Task to complete: The full set of entries below should be transcribed exactly.

Stored data
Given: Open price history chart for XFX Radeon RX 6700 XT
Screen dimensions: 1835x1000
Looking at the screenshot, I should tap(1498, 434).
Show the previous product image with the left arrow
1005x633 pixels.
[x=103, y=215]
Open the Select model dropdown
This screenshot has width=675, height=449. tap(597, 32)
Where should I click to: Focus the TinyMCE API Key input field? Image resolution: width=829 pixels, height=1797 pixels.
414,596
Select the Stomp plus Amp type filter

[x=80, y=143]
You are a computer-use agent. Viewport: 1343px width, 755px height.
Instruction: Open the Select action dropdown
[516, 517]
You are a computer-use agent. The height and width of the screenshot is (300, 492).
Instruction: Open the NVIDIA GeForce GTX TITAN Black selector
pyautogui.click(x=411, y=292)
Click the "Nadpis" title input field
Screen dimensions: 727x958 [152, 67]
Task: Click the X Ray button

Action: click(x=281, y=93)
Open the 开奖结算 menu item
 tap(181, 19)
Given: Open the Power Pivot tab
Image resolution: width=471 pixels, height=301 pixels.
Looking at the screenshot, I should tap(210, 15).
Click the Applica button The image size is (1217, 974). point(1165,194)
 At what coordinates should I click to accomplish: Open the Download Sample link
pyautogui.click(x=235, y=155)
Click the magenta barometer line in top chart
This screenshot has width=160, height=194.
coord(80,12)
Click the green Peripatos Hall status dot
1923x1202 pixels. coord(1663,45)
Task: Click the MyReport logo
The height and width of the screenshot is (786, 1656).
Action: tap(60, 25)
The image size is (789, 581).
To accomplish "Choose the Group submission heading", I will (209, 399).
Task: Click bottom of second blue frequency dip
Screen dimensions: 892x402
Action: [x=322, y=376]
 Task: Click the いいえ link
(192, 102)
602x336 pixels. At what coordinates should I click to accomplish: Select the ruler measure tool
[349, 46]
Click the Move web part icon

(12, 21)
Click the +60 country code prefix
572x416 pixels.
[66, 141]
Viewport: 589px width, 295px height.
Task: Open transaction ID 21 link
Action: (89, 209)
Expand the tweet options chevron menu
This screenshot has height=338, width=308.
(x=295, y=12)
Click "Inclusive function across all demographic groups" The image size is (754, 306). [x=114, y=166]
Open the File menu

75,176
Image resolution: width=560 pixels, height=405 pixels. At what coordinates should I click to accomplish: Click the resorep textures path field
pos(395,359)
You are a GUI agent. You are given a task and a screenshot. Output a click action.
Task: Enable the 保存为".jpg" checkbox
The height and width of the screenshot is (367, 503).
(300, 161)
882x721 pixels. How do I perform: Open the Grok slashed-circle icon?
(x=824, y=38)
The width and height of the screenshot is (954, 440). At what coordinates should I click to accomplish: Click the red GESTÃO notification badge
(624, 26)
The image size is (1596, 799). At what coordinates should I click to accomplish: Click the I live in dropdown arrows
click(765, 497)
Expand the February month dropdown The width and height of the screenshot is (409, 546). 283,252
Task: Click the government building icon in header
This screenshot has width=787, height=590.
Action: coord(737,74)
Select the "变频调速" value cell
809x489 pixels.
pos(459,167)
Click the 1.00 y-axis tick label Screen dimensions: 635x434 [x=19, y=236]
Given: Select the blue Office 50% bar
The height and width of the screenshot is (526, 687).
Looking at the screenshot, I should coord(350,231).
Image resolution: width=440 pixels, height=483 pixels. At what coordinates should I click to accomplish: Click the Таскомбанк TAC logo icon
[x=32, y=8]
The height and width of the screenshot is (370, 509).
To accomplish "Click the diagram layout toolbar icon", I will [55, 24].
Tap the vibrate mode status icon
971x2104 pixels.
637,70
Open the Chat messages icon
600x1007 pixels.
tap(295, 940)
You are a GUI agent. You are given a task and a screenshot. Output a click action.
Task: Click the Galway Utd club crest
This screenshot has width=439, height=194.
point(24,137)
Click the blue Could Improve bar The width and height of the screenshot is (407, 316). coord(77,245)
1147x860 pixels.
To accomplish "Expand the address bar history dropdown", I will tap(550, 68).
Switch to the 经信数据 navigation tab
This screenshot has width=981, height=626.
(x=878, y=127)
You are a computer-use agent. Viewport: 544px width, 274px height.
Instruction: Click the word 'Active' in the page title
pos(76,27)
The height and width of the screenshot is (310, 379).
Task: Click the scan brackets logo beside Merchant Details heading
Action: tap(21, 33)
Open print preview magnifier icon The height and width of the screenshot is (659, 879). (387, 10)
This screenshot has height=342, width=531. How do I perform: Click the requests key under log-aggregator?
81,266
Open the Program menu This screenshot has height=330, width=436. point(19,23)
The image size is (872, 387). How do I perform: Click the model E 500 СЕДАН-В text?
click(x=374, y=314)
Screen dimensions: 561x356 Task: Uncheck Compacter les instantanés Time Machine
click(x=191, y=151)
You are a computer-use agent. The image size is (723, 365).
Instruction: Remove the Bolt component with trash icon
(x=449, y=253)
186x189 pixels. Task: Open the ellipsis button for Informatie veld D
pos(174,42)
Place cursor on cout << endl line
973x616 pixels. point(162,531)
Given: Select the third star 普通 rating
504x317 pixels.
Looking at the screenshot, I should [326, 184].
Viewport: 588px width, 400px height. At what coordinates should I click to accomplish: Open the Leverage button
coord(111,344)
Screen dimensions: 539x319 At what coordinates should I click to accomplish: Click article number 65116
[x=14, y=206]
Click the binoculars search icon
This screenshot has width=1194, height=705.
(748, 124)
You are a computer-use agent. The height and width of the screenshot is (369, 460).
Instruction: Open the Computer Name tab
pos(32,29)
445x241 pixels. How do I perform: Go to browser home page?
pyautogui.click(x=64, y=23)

Exercise answer:
Given: Open price history chart for XFX Radeon RX 6700 XT
Screen dimensions: 1835x1000
Looking at the screenshot, I should tap(1498, 434).
Show the previous product image with the left arrow
1005x633 pixels.
[x=103, y=215]
Open the Select model dropdown
This screenshot has width=675, height=449. tap(597, 32)
Where should I click to: Focus the TinyMCE API Key input field? Image resolution: width=829 pixels, height=1797 pixels.
414,596
Select the Stomp plus Amp type filter

[x=80, y=143]
You are a computer-use agent. Viewport: 1343px width, 755px height.
Instruction: Open the Select action dropdown
[516, 517]
You are a computer-use agent. The height and width of the screenshot is (300, 492).
Instruction: Open the NVIDIA GeForce GTX TITAN Black selector
pyautogui.click(x=411, y=292)
Click the "Nadpis" title input field
Screen dimensions: 727x958 [152, 67]
Task: Click the X Ray button

Action: click(x=281, y=93)
Open the 开奖结算 menu item
 tap(181, 19)
Given: Open the Power Pivot tab
Image resolution: width=471 pixels, height=301 pixels.
Looking at the screenshot, I should tap(210, 15).
Click the Applica button The image size is (1217, 974). point(1165,194)
 At what coordinates should I click to accomplish: Open the Download Sample link
pyautogui.click(x=235, y=155)
Click the magenta barometer line in top chart
This screenshot has width=160, height=194.
coord(80,12)
Click the green Peripatos Hall status dot
1923x1202 pixels. coord(1663,45)
Task: Click the MyReport logo
The height and width of the screenshot is (786, 1656).
Action: tap(60, 25)
The image size is (789, 581).
To accomplish "Choose the Group submission heading", I will (209, 399).
Task: Click bottom of second blue frequency dip
Screen dimensions: 892x402
Action: [x=322, y=376]
 Task: Click the いいえ link
(192, 102)
602x336 pixels. At what coordinates should I click to accomplish: Select the ruler measure tool
[349, 46]
Click the Move web part icon

(12, 21)
Click the +60 country code prefix
572x416 pixels.
[66, 141]
Viewport: 589px width, 295px height.
Task: Open transaction ID 21 link
Action: (89, 209)
Expand the tweet options chevron menu
This screenshot has height=338, width=308.
(x=295, y=12)
Click "Inclusive function across all demographic groups" The image size is (754, 306). [x=114, y=166]
Open the File menu

75,176
Image resolution: width=560 pixels, height=405 pixels. At what coordinates should I click to accomplish: Click the resorep textures path field
pos(395,359)
You are a GUI agent. You are given a task and a screenshot. Output a click action.
Task: Enable the 保存为".jpg" checkbox
The height and width of the screenshot is (367, 503).
(300, 161)
882x721 pixels. How do I perform: Open the Grok slashed-circle icon?
(x=824, y=38)
The width and height of the screenshot is (954, 440). At what coordinates should I click to accomplish: Click the red GESTÃO notification badge
(624, 26)
The image size is (1596, 799). At what coordinates should I click to accomplish: Click the I live in dropdown arrows
click(765, 497)
Expand the February month dropdown The width and height of the screenshot is (409, 546). 283,252
Task: Click the government building icon in header
This screenshot has width=787, height=590.
Action: coord(737,74)
Select the "变频调速" value cell
809x489 pixels.
pos(459,167)
Click the 1.00 y-axis tick label Screen dimensions: 635x434 [x=19, y=236]
Given: Select the blue Office 50% bar
The height and width of the screenshot is (526, 687).
Looking at the screenshot, I should coord(350,231).
Image resolution: width=440 pixels, height=483 pixels. At what coordinates should I click to accomplish: Click the Таскомбанк TAC logo icon
[x=32, y=8]
The height and width of the screenshot is (370, 509).
To accomplish "Click the diagram layout toolbar icon", I will [55, 24].
Tap the vibrate mode status icon
971x2104 pixels.
637,70
Open the Chat messages icon
600x1007 pixels.
tap(295, 940)
You are a GUI agent. You are given a task and a screenshot. Output a click action.
Task: Click the Galway Utd club crest
This screenshot has width=439, height=194.
point(24,137)
Click the blue Could Improve bar The width and height of the screenshot is (407, 316). coord(77,245)
1147x860 pixels.
To accomplish "Expand the address bar history dropdown", I will tap(550, 68).
Switch to the 经信数据 navigation tab
This screenshot has width=981, height=626.
(x=878, y=127)
You are a computer-use agent. Viewport: 544px width, 274px height.
Instruction: Click the word 'Active' in the page title
pos(76,27)
The height and width of the screenshot is (310, 379).
Task: Click the scan brackets logo beside Merchant Details heading
Action: tap(21, 33)
Open print preview magnifier icon The height and width of the screenshot is (659, 879). (387, 10)
This screenshot has height=342, width=531. How do I perform: Click the requests key under log-aggregator?
81,266
Open the Program menu This screenshot has height=330, width=436. point(19,23)
The image size is (872, 387). How do I perform: Click the model E 500 СЕДАН-В text?
click(x=374, y=314)
Screen dimensions: 561x356 Task: Uncheck Compacter les instantanés Time Machine
click(x=191, y=151)
You are a computer-use agent. The image size is (723, 365).
Instruction: Remove the Bolt component with trash icon
(x=449, y=253)
186x189 pixels. Task: Open the ellipsis button for Informatie veld D
pos(174,42)
Place cursor on cout << endl line
973x616 pixels. point(162,531)
Given: Select the third star 普通 rating
504x317 pixels.
Looking at the screenshot, I should [326, 184].
Viewport: 588px width, 400px height. At what coordinates should I click to accomplish: Open the Leverage button
coord(111,344)
Screen dimensions: 539x319 At what coordinates should I click to accomplish: Click article number 65116
[x=14, y=206]
Click the binoculars search icon
This screenshot has width=1194, height=705.
(748, 124)
You are a computer-use agent. The height and width of the screenshot is (369, 460).
Instruction: Open the Computer Name tab
pos(32,29)
445x241 pixels. How do I perform: Go to browser home page?
pyautogui.click(x=64, y=23)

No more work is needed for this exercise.